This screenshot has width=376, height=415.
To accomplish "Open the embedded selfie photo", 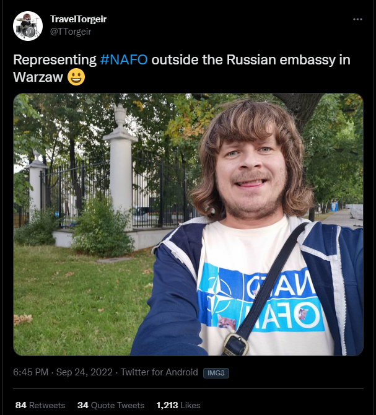I will pyautogui.click(x=188, y=224).
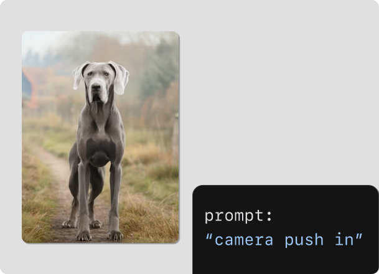Select the gray dog photo thumbnail
The height and width of the screenshot is (274, 379).
tap(100, 137)
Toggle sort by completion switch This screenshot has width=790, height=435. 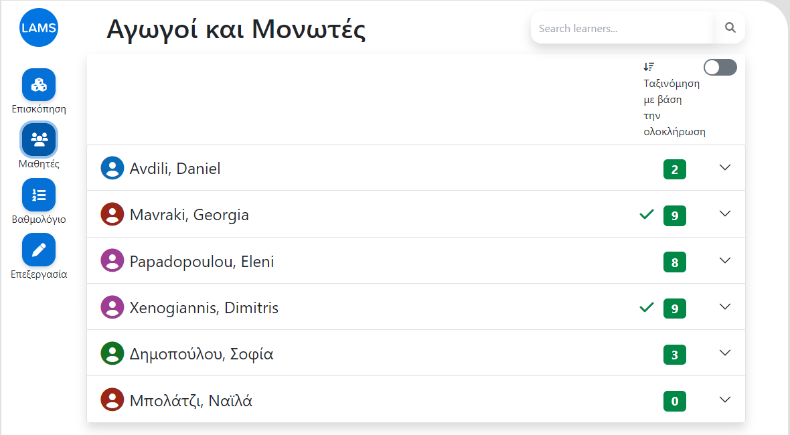pos(720,68)
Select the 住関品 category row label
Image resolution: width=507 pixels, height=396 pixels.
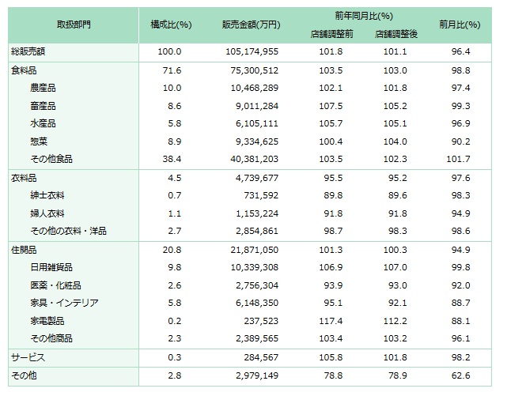(x=24, y=250)
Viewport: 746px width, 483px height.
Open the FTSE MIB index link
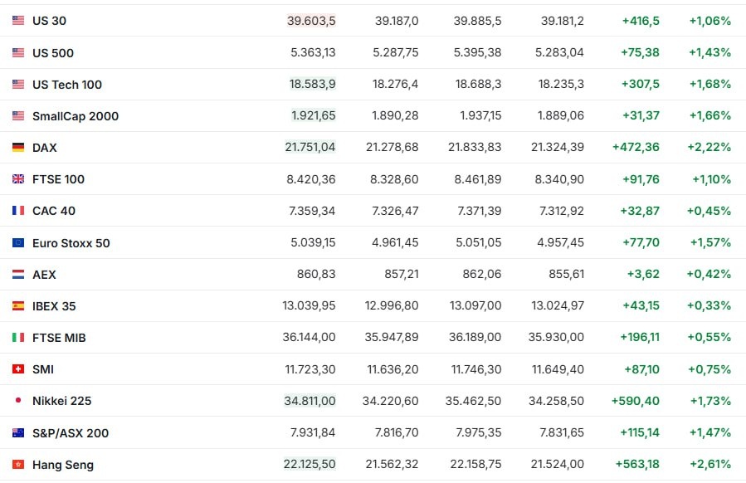59,338
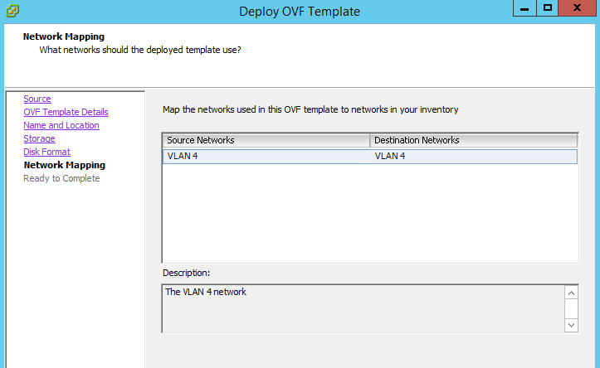Viewport: 600px width, 368px height.
Task: Jump to the Storage step
Action: 39,138
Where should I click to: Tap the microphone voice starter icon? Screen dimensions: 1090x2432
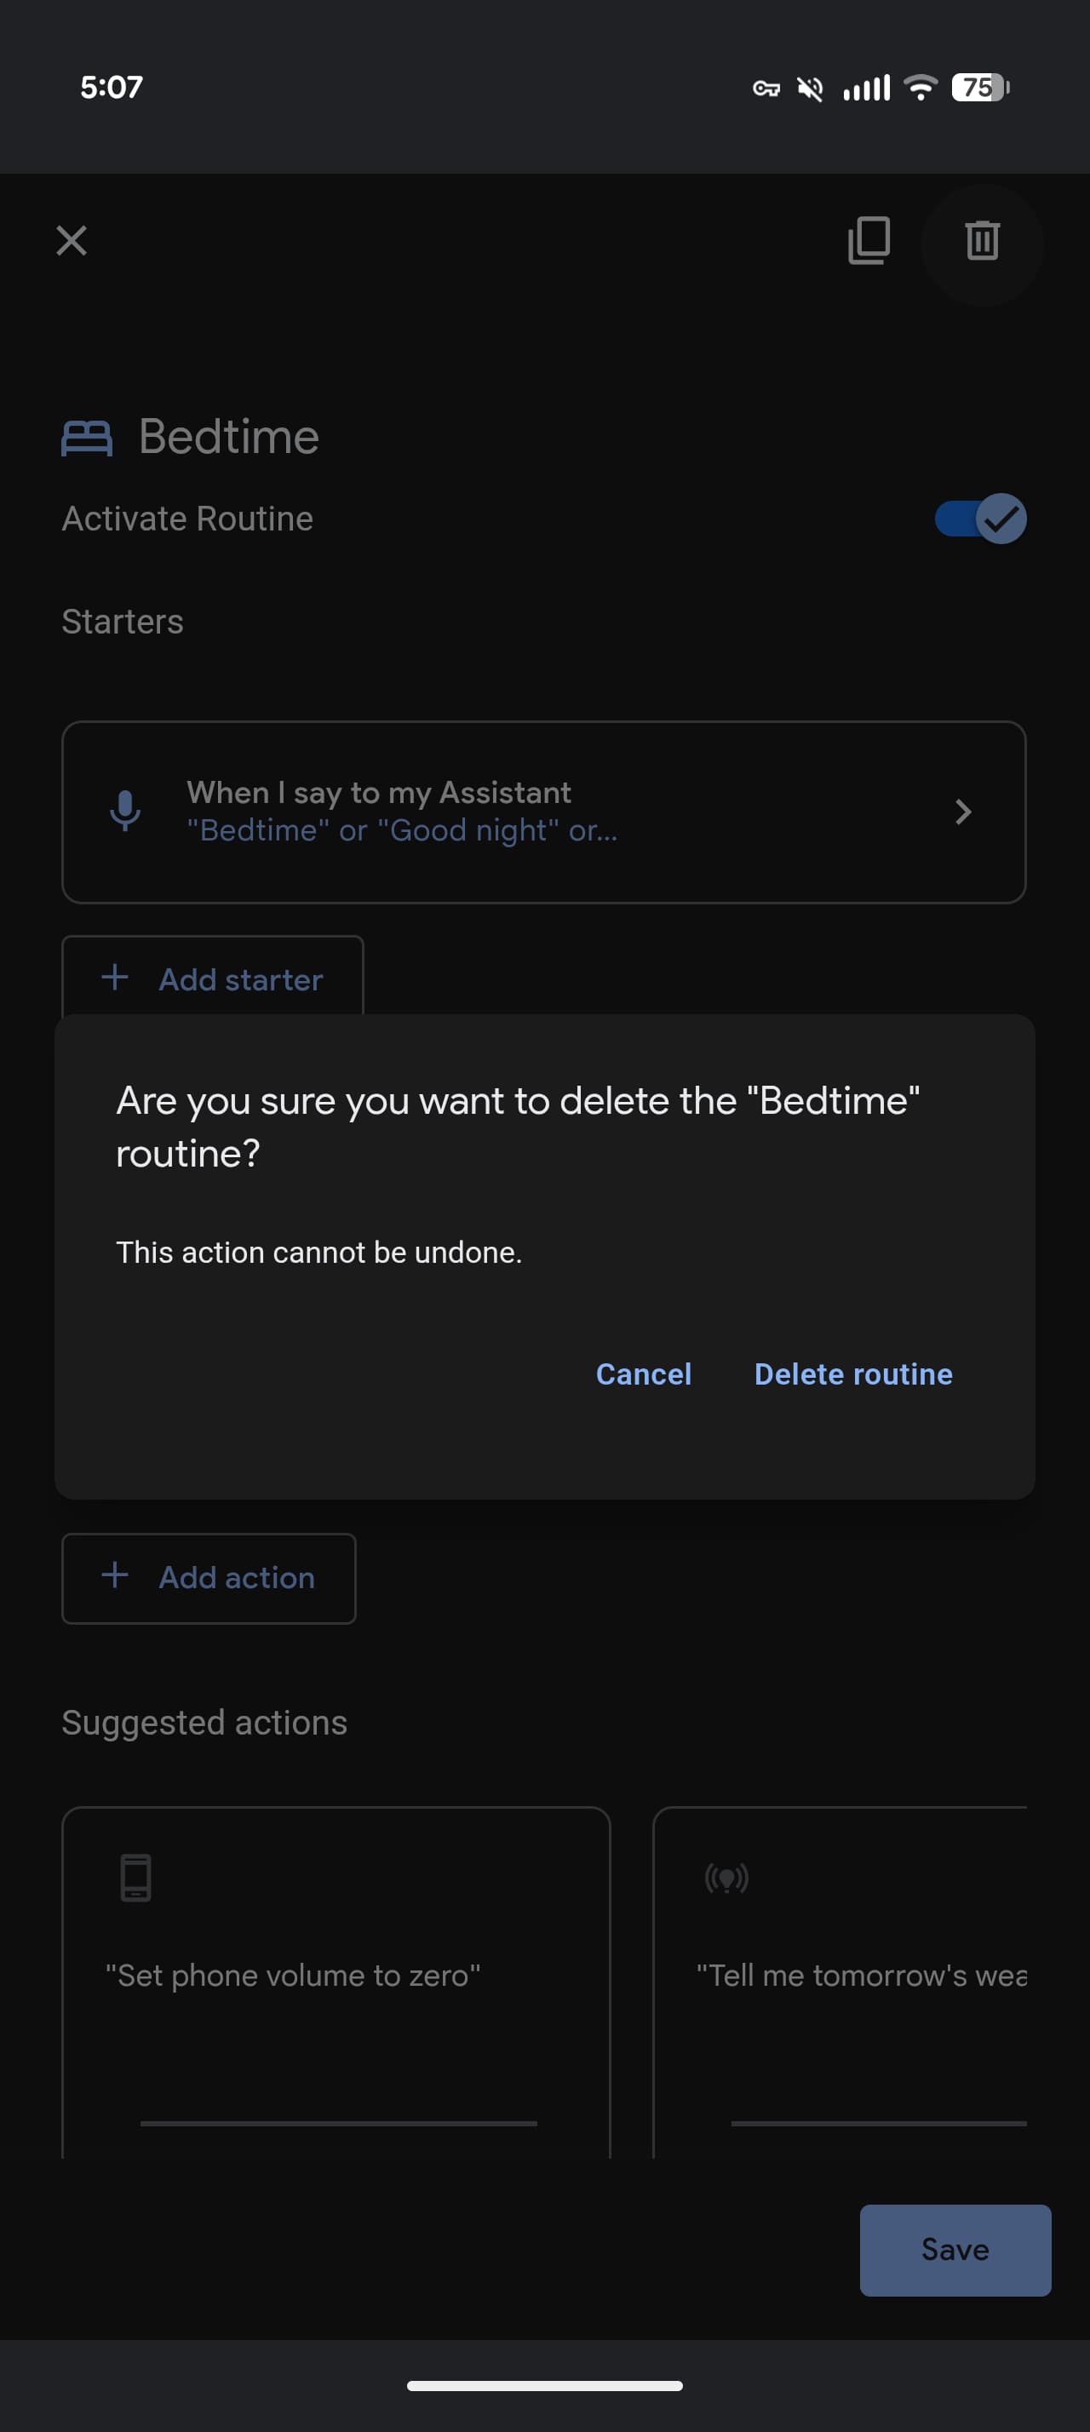[x=125, y=811]
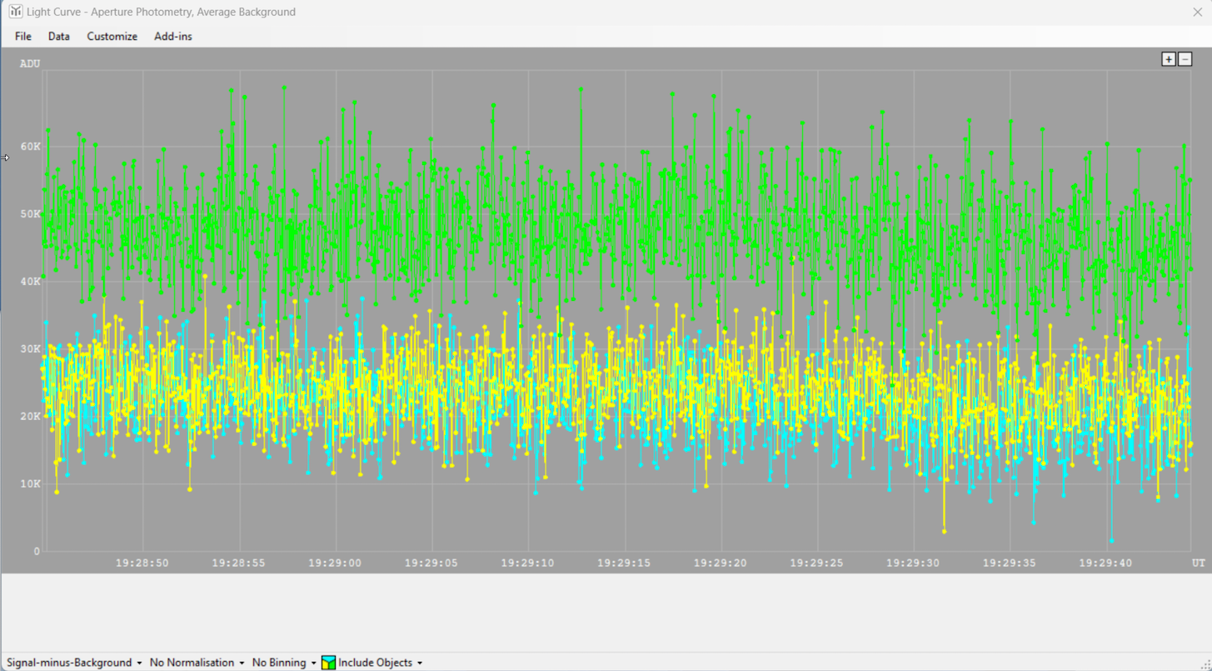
####
_What is expected_. Begin at the line that contains "Viewport: 746px width, 483px height." and transcribe every line through the end of the listing, exactly as written. Omit the pictures.

_Expected answer_.
Viewport: 746px width, 483px height.
Open the FTSE MIB index link
59,338
Viewport: 600px width, 368px height.
Task: Jump to the Storage step
Action: 39,138
Where should I click to: Tap the microphone voice starter icon? Screen dimensions: 1090x2432
[x=125, y=811]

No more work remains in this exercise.